LANSING, Mich. (Legal Newsline) – A Michigan appeals court has affirmed part of and reversed part of a lower court's orders denying summary disposition in a dispute between two law firms over a referral fee.
Michigan Court of Appeals Judge Michael Riordan issued a 17-page ruling on Jan. 15 reversing in part, vacating in part, and affirming in part the Oakland Circuit Court decision in the lawsuit filed by the Law Offices of Jeffrey Sherbow LLC against Fieger & Fieger PC.
"We affirm the trial court’s orders denying summary disposition and (judgment notwithstanding the verdict), vacate the jury’s verdict with respect to the first two questions regarding Mervie (Rice), (Philip) Hill and (Dorothy) Dixon, and remand for further proceedings consistent with this opinion," Riordan wrote.
The Law Offices of Jeffrey Sherbow sued the law firm alleging its attorneys violated the Model Rules of Professional Conduct, a code of rules for lawyers, on the fee contract for legal representation.
As stated in the ruling, "In the years preceding 2012, Jeffrey Sherbow, an attorney and the sole proprietor of plaintiff, had a working relationship with Charles Rice, who ran a business in Detroit."
"During the early morning hours of July 13, 2012, Charles was in a fatal automobile accident in Ohio," the ruling states. "The other passengers in the vehicle at the time of the accident—Mervie Rice, Dorothy Dixon, and Philip Hill—were seriously injured. Dixon was taken to an Ohio hospital and placed in a medically induced coma."
Rice's son, Dion, contacted Sherbow seeking legal advice, while having contact at the same time with an attorney of Fieger & Fieger.
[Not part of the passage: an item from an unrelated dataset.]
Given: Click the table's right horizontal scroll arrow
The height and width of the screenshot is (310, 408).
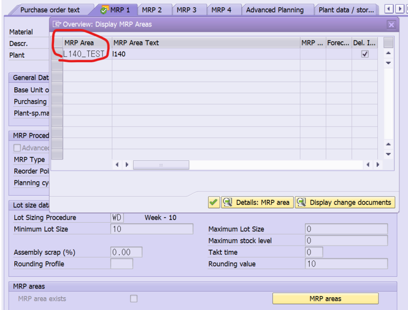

Sherbow set up with the Fieger attorney that the counsel would get paid one-third of any fee that Dion earned in an injury lawsuit.
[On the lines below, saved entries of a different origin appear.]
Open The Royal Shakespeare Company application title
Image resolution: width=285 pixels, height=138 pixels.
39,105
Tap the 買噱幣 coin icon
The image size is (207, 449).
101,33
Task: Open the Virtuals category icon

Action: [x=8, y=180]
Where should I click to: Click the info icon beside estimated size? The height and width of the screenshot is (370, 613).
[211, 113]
Sherbow referred Dion to the Fieger attorney, Jeffrey Danzig, who was retained.
Since the case was tried in Ohio, a local law firm was contacted.
"When the Ohio firm demanded 20 percent of the contingent fee earned in the case, Sherbow agreed to have his referral fee lowered to 20 percent as well. Danzig memorialized that new agreement in a letter dated Jan. 2, 2014, which specifically noted that Sherbow was to receive 20 percent of the contingent fee for his referral of the cases," the suit states.
The defendant obtained an award of $10.2 million and the defendant was paid a $3.4 million contingent fee. Sherbow filed the instant litigation over breach of contract claims after the defendant allegedly refused to pay 20 percent of that fee, or $681,666.67, to Sherbow.
"Defendant moved for summary disposition three separate times, arguing, among other things, that the referral fee contract violated MRPC 1.5(e) and thus was unenforceable, and that Danzig did not have the authority to bind defendant to a contract with plaintiff.
"With respect to a violation of MRPC 1.5(e), defendant provided evidence from Dion, Mervie, Dixon, and Hill that they were not aware of the referral fee agreement and even if they had been, they would have objected. Plaintiff countered with evidence from Sherbow and Danzig that the clients were informed and did not object. Further, plaintiff argued that Danzig had the apparent authority to bind defendant where Danzig was a named partner, appeared on the firm’s letterhead, and was the head of defendant’s intake department. The trial court agreed with plaintiff and denied the motions for summary disposition," the ruling said.
A jury trial found Sherbow had an attorney-client relationship with Dion, and awarded him $93,333.33 as a fee for Rice's estate that was earned. He filed for judgment notwithstanding the verdict (JNOV) regarding the fees from Dixon's case, but the motion was denied by the lower court.
In his ruling, Riordan affirmed the denial of the JNOV motion, stating that "because judgment in plaintiff’s favor was not required as a matter of law based on the jury’s findings of fact, the trial court properly denied plaintiff’s motion for JNOV."
The judge also vacated the decision regarding the other three victims of the car accident, remanding to the lower court for further proceedings.